Bir ışık düşünün; parlak, güçlü ve her şeyi aydınlatabilecek kadar etkileyici. Ancak, onu bir örtünün altına saklamışsınız. Ne kadar güçlü olsa da, o ışığın varlığı yalnızca onu yakından bilenler tarafından fark edilir. Kadınların iş hayatındaki başarıları da bu ışık gibi. Parlıyorlar, hatta bazen bir odayı aydınlatabilecek kadar güçlüler, ama çoğu zaman kendi başarılarını örtünün altına saklayıp sessizce varlıklarını sürdürüyorlar. Neden mi? Çünkü görünür olmanın getirdiği baskı, sessiz kalmanın huzuruyla yarışamıyor.
Kadınlar başarılarını övmekten çekinirler; çünkü övgünün getirdiği dikkat, onlar için genellikle gereksiz bir yük gibi hissettirilir. Toplumun onlara biçtiği rol, alçakgönüllü ve fedakâr olmaktır. Başarılarını gözler önüne serdiklerinde, sanki bu rolü ihlal ediyorlarmış gibi bir hisse kapılırlar. Başarılarına alkış beklemek, toplumsal normlarla çatıştığı için geri adım atarlar. Onlar da bu yüzden başarılarının üstüne bir perde çeker, kimse görmesin diye saklarlar.
Bir kadın, tıpkı derin kökleriyle toprağa sıkı sıkıya tutunmuş bir ağaç gibi, iş dünyasında ayakta kalmaya çalışır. Büyür, dallarını uzatır, meyve verir. Ancak bu ağaç, meyvelerini göstermekte tereddüt eder. Belki de birileri dallarını keser korkusuyla, belki de meyvelerinin diğer ağaçlar kadar büyük olmadığına inanır. Halbuki her bir meyve, onun emeğinin ve sabrının bir ürünüdür, ama görünmek istemez. Toprağın altında saklı o köklerin gücünü kimse bilmez, sadece ağaç bilir.
Bir başka benzetmeyle, kadınların başarılarını övmedikleri bu durum, denizde yüzeye çıkmayan bir su altı volkanı gibidir. Yerin derinliklerinde muazzam bir güç birikir, bir enerji toplar. Ancak bu güç, yüzeye çıkmaz, kaybolur gider. Kadınlar da iş dünyasında büyük işler başarır, projelere yön verir, ekipler yönetir; ama bu başarılar genellikle suyun altında kalır. Onlar başarmışlardır, ama başardıklarını yüksek sesle söylemezler. Çünkü o başarı, sanki kendi kendine olmuş gibi algılanır ya da değeri hafife alınır.

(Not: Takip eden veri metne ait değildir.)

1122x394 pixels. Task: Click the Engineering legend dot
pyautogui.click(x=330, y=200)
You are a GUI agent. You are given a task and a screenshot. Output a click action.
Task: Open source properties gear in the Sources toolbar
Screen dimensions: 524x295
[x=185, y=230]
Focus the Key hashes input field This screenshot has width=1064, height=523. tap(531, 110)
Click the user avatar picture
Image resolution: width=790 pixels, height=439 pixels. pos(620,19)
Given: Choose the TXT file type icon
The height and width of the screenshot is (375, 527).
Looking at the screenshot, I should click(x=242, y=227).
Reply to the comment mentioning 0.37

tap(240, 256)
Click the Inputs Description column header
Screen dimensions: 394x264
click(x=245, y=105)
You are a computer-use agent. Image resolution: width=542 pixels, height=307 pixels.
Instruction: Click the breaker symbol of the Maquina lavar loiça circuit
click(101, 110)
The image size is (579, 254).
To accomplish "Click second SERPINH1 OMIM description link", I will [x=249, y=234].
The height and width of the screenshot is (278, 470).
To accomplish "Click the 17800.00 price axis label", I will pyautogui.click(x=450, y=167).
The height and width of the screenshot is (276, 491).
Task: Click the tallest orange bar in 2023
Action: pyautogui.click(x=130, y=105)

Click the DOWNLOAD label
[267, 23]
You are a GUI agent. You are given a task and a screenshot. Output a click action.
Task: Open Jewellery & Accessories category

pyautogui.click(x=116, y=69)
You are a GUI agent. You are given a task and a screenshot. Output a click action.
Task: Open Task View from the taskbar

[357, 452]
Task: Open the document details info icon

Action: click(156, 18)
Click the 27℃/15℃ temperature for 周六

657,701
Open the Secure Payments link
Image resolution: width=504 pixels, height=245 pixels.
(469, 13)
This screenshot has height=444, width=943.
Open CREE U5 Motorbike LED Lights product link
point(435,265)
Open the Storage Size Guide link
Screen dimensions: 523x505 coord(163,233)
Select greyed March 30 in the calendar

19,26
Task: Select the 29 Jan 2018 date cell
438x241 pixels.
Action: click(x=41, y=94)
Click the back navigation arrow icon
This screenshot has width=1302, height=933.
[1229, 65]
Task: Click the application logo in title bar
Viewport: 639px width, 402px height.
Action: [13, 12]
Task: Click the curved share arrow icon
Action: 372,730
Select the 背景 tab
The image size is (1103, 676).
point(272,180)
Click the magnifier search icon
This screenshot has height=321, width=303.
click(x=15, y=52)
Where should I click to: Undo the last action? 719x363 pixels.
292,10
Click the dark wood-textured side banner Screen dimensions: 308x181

Bu sessizlik, iş dünyasında görünmezliğe neden olur. Kadınlar, yaptıkları işleri kendi adlarına konuşsun diye beklerler. Ancak iş dünyası, ne yazık ki övgüyü bağıranların duyulduğu bir alan. Kadınlar, sessizliklerinin onları bir adım geride tuttuğunu fark ettiklerinde ise, o duvara çarparlar. Oysa başarılarını anlatmak, bir kibir değil, kendi ışıklarını başkalarıyla paylaşmaktır. Çünkü başarılarıyla görünür olmak, sadece kendilerini değil, aynı zamanda diğer kadınlara da yol açmak anlamına gelir.